:: Selected excerpt ::
**********

The Federation of Indian Associations in Central Ohio marked its silver jubilee at its 10th annual India Festival, organized September 20 at the Veteran's Memorial facility in downtown Columbus, and attended by more than 13,000 people.
The attendance at the festival has grown exponentially each year, Rupam Choksi, FIA vice president, told India Abroad. The FIA was formed in 1983 to bring the Central Ohio Asian Indian Associations under one umbrella as well as to coordinate cultural, educational, social, economic, and community affairs.
The India Festival is one of the premier events of its kind in Ohio.
The daylong celebration featured an entertainment program, a talent hunt, performances by local dancers and musicians, a fashion show, health fair, children's activities, educational theater, a tourism and picture gallery, Indian cuisine, and an India shopping bazaar.
In the FIA's fifth annual cricket tournament, held September 6 at the Bush Sports Park, 24 teams from across Ohio competed. Lucky D Punter, a Columbus-based team, defeated the Hilliard Techies in the finals. Columbus Mayor Michael Coleman, an India Festival regular, presented the winners with a trophy.
Ohio Governor Ted Strickland congratulated the FIA.
'I salute the FIA on the occasion of their 25th anniversary and for hosting this annual event and recognize the many volunteers and participants who contribute their time and energy to guarantee the Festival's continued success,' the governor said.
Richard Cordray, state treasurer who was the keynote speaker, praised the Indian community in Ohio and said he wished to attend the Festival every year.
The FIA has been instrumental in getting Ahmedabad, Gujarat, recognized as a sister city of Columbus. Columbus honored the FIA with its Volunteer Organization of the Year award. FIA Chairman Niranjan Patel also received from it the Volunteer of the Year award.
The entertainment program ended with a live performance by Rex D'souza, a of finalist of the Indian reality television singing contest Fame Gurukul 2005.
Ethnic shopping opportunities at the Festival included traditional clothing, artifacts, jewelry, and paintings from vendors all around the country. Indian cuisine booths included representation from all major Indian food vendors in Columbus.
The health fair, sponsored by the Association of American Physicians of Indian Origin and the Bharatiya Hindu Temple of Central Ohio, had more than 15 doctors providing free health screenings, including services like cardiac consultation, blood pressure checkup, pediatric consultation, diabetes screening, heart risk assessment, eye evaluation, dietary consultation, and EKG testing.

**********

:: What the task requires ::
Can you reproduce the India Festival article word for word, from "The Federation of" up to and including "kind in Ohio."?

:: Saved data entries ::
**********

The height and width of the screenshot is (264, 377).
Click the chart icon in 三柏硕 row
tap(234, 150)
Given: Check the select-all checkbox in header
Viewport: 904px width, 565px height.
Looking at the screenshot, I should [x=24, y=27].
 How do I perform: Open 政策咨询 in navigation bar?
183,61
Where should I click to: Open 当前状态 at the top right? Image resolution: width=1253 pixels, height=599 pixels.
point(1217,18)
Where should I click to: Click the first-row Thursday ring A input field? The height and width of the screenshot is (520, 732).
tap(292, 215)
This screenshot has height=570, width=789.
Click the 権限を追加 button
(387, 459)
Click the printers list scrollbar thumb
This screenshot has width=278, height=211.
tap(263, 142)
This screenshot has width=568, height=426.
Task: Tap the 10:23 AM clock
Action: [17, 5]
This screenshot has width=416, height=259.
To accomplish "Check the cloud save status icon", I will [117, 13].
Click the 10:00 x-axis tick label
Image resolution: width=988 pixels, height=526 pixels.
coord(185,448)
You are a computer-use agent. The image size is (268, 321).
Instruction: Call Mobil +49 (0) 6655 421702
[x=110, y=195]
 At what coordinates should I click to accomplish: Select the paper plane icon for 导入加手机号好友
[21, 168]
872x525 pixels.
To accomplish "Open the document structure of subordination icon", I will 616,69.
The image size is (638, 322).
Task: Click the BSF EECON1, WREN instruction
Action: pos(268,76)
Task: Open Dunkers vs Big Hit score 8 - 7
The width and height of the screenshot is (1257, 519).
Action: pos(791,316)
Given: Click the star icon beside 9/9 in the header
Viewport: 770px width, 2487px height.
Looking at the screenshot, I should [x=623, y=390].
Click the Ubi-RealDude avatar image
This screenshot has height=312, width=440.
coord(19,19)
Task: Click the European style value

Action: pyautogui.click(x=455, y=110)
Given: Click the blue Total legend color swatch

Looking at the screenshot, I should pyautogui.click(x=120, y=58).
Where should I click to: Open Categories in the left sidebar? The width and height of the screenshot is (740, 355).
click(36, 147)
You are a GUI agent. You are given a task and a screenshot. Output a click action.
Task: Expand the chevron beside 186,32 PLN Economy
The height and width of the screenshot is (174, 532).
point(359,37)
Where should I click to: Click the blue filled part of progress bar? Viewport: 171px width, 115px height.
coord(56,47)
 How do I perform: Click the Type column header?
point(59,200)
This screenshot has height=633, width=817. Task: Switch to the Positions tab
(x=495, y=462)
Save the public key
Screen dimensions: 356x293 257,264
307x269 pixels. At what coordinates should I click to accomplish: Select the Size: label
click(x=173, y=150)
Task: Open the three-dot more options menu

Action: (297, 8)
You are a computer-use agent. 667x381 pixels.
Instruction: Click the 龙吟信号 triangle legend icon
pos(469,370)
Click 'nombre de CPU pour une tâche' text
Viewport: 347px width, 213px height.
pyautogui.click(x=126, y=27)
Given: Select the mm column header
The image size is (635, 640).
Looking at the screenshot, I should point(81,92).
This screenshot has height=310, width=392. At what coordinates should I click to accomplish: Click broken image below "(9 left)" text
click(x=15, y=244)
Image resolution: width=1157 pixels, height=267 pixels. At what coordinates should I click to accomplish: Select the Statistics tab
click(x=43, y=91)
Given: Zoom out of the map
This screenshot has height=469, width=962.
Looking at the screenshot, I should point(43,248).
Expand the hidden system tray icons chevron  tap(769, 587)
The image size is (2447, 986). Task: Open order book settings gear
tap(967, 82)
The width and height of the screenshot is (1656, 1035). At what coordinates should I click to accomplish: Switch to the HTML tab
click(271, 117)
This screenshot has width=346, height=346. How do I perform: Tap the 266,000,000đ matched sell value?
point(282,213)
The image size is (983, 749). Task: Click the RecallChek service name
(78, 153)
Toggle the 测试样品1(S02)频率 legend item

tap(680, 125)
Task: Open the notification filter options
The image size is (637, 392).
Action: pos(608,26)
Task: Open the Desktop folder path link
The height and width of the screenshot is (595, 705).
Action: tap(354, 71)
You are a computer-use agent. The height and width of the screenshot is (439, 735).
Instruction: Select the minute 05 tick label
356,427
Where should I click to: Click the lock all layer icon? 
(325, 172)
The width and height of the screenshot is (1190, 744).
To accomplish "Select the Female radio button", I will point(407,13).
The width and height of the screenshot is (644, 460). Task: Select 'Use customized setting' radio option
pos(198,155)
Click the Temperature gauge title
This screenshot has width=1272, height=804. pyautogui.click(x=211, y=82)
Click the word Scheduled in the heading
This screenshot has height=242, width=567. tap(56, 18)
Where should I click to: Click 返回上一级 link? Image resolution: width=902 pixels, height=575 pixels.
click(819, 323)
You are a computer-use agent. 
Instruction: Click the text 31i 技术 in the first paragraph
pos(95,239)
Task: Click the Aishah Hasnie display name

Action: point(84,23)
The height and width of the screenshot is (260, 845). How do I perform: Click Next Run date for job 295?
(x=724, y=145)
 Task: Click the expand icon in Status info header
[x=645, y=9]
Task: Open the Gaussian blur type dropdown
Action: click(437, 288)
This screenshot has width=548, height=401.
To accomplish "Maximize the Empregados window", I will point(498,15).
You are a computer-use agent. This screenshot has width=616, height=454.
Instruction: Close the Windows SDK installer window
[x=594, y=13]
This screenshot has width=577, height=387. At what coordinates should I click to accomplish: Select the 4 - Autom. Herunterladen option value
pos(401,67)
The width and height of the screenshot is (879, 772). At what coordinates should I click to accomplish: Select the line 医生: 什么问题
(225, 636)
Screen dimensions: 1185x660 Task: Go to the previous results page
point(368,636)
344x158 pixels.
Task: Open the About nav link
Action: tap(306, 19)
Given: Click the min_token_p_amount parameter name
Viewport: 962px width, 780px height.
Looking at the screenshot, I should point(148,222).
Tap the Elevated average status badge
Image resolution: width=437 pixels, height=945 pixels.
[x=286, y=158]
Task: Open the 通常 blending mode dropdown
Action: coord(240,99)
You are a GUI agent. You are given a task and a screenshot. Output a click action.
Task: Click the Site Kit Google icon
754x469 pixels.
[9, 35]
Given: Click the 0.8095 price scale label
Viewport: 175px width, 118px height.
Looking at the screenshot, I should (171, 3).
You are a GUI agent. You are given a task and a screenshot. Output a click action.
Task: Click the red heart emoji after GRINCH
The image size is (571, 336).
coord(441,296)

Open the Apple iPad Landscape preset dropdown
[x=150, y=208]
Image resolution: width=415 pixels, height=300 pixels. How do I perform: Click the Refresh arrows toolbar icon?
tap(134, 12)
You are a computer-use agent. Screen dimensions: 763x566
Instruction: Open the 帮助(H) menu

**********

:: Task solution ::
The Federation of Indian Associations in Central Ohio marked its silver jubilee at its 10th annual India Festival, organized September 20 at the Veteran's Memorial facility in downtown Columbus, and attended by more than 13,000 people.
The attendance at the festival has grown exponentially each year, Rupam Choksi, FIA vice president, told India Abroad. The FIA was formed in 1983 to bring the Central Ohio Asian Indian Associations under one umbrella as well as to coordinate cultural, educational, social, economic, and community affairs.
The India Festival is one of the premier events of its kind in Ohio.